Thursday, March 14, 2013

Cry, The Beloved Country, Alan Paton

There is a lovely road that runs from Ixopo into the hills. These hills are grass-covered and rolling, and they are lovely beyond any singing of it. 

Cry, The Beloved Country was recommended to me by Mr. Gacek, and I enjoyed it. Set in South Africa, it is the story of Zulu pastor Stephen Kumalo and his son Absalom, and also the deep racism and injustice that prevails in the land. As the name implies, the country and the land itself is really central to the story. It's a work of love, hope, courage, and endurance.

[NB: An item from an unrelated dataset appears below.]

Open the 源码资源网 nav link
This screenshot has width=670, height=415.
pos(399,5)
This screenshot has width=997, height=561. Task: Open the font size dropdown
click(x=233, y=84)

Some aspects of the book were less compelling than others. I didn't initially love the characters; I mean, I enjoyed reading about them, but I never deeply connected to them. At first. As I got deeper into the novel, however, they did come more to life for me. What I did love from the very beginning, the very first sentence, was the descriptions of the landscape, the country, and just the general sentiments prevailing in South Africa at the time.

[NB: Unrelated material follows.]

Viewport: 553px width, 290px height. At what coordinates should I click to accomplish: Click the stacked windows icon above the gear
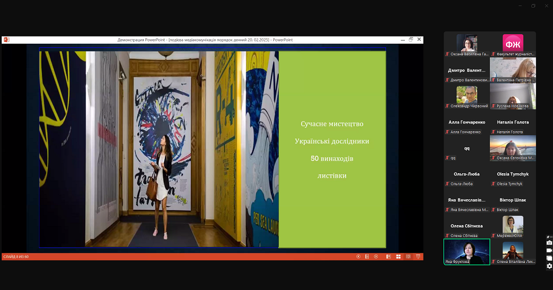(549, 258)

I also got drawn up in the beginning in the story of Kumalo going to Johannesburg to try and find his son. I really wanted to see what would happen. Kumalo and a new-found friend are led all over the area, to boarding-house after boarding-house, trying to locate Absalom. There's this sense of helplessness in some ways throughout the novel, and it was really powerful. Kumalo has not heard news of his son for years, and now he's trying to find where he's gone. The book, published in 1948, is probably set before World War II (I'm guessing), so although there is some, there isn't that much technology. Everything is so distanced from everything else, knowledge (particularly  for the black man) so hard to come by. We have it so easy now in the digital age, with every bit of information at our fingertips. I was reminded of that while reading Cry, The Beloved Country.

I also really liked the chapters where Paton would shift away from Kumalo's story and just do a kind of general sketch of Johannesburg using dialogue. John Steinbeck uses this technique too in The Grapes of Wrath when he's trying to describe the Dust Bowl and the general feeling. It's quite effective, and really worked in this case as well. Especially the first chapter like this starting on page 82, dealing with the fact that everyone who has problems ends up in Johannesburg, trying to find a room to board in. Like The Grapes of Wrath, it's kind of just focusing on an individual story (in this case, Kumalo's) but then sometimes broadening your perception to include the whole. Rather than, like The Buddha in the Attic, trying to write a whole novel talking about the whole (inadvertent pun alert), or trying to just focus on one story without ever deviating. It seems to me that neither of those techniques works when writing in a historical setting, or even one in the present-day. You have to consider everything.

Cry, The Beloved Country was certainly an interesting and thought-provoking read, and I ended up really liking it.

Read Cry, The Beloved Country:
  • if you like African fiction
  • if you like Alan Paton
312 pages.
 
Very Good! I would recommend this book!